Identify every line below that contains the string "Task" and copy each such line in full.

>> begin

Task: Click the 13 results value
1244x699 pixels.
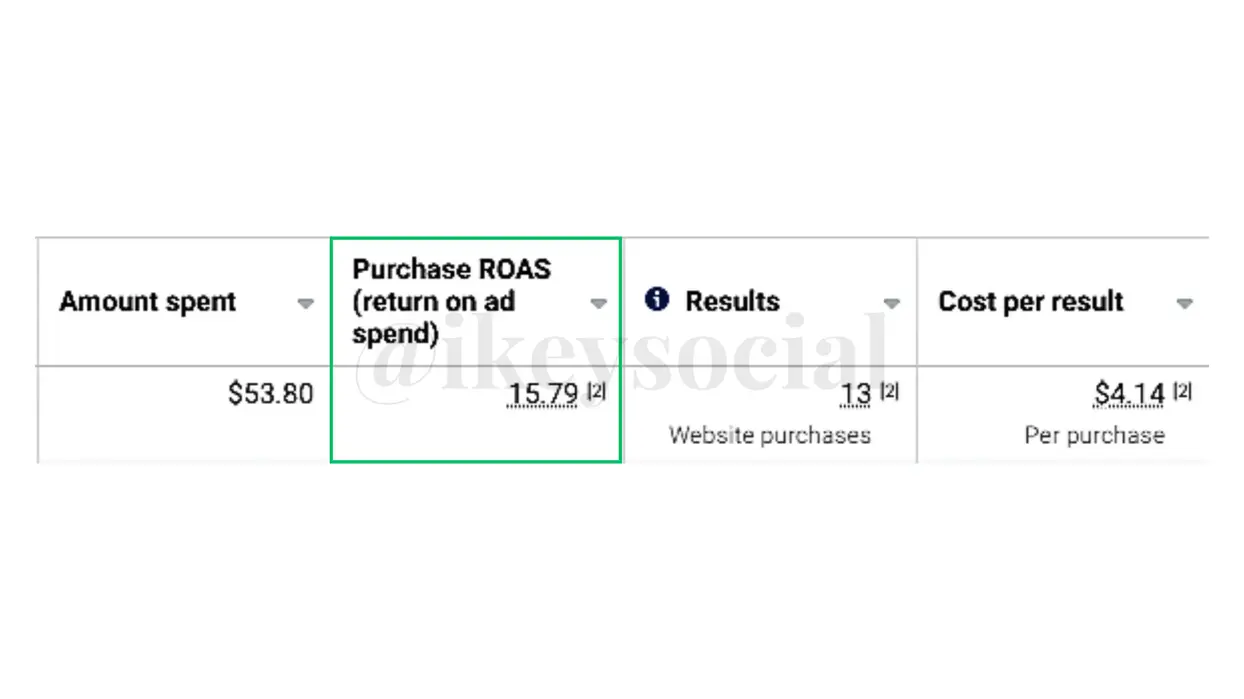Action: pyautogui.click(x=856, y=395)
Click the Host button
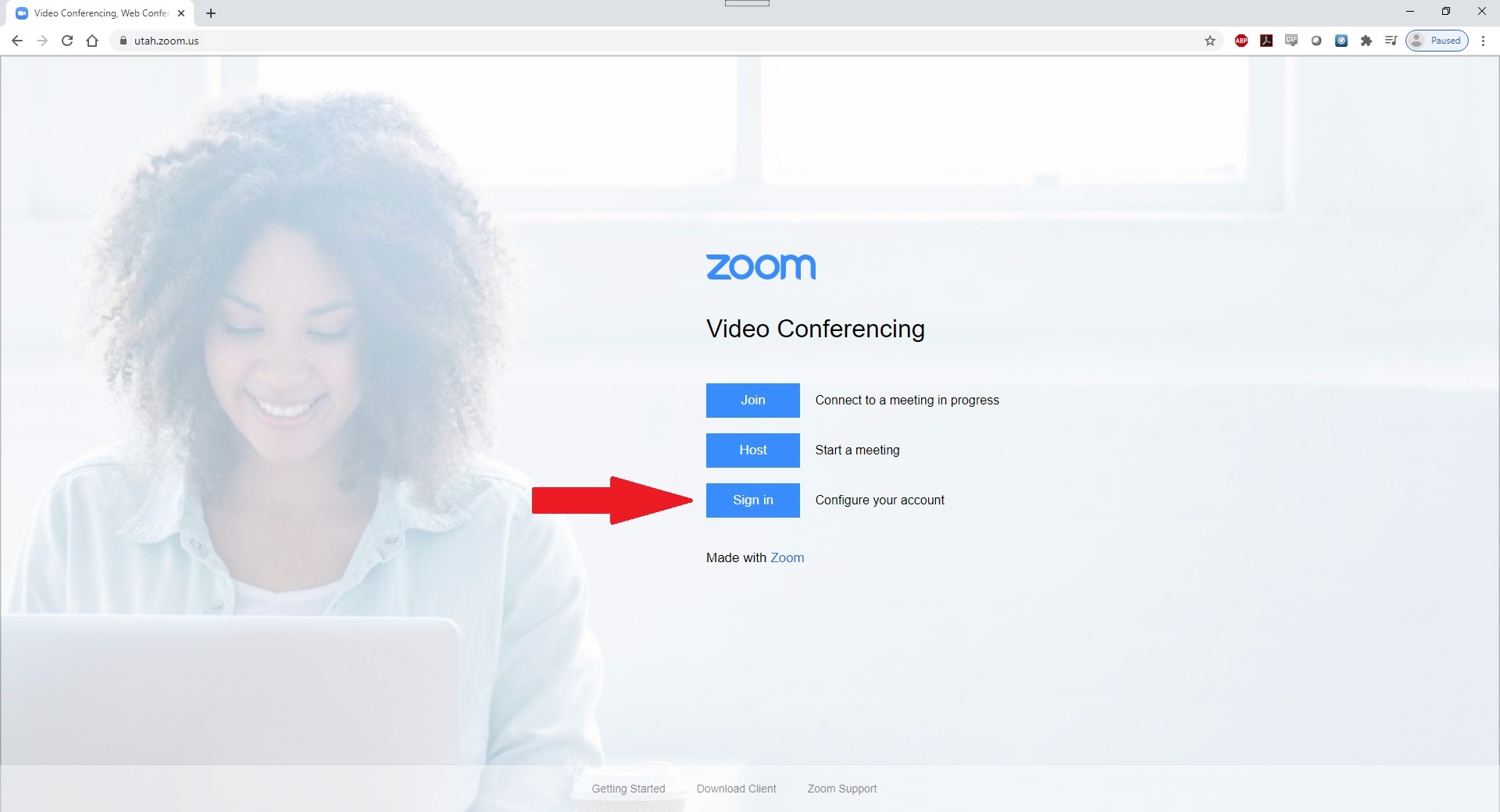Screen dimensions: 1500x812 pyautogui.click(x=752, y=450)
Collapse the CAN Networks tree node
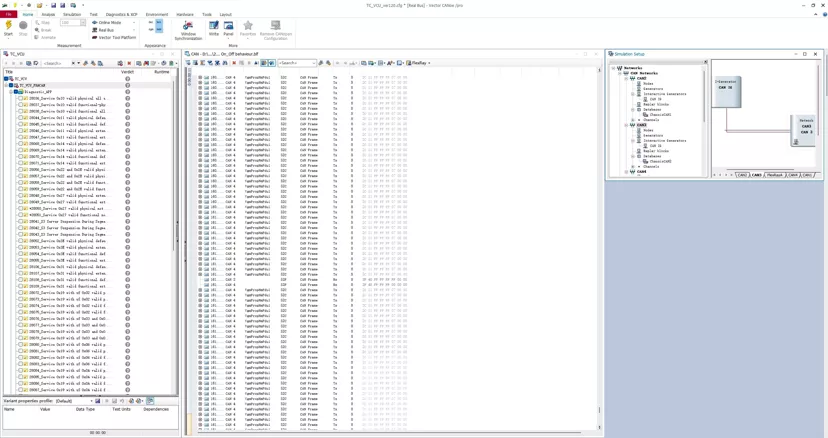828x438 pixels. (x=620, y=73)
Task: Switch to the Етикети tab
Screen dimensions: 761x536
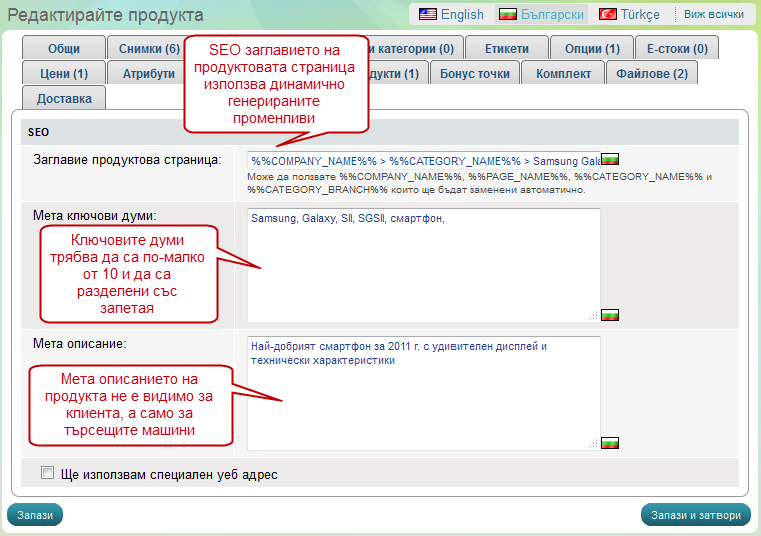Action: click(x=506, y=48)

>> end

▸ **Written response**
Task: Click the 13 results value
Task: Switch to the Етикети tab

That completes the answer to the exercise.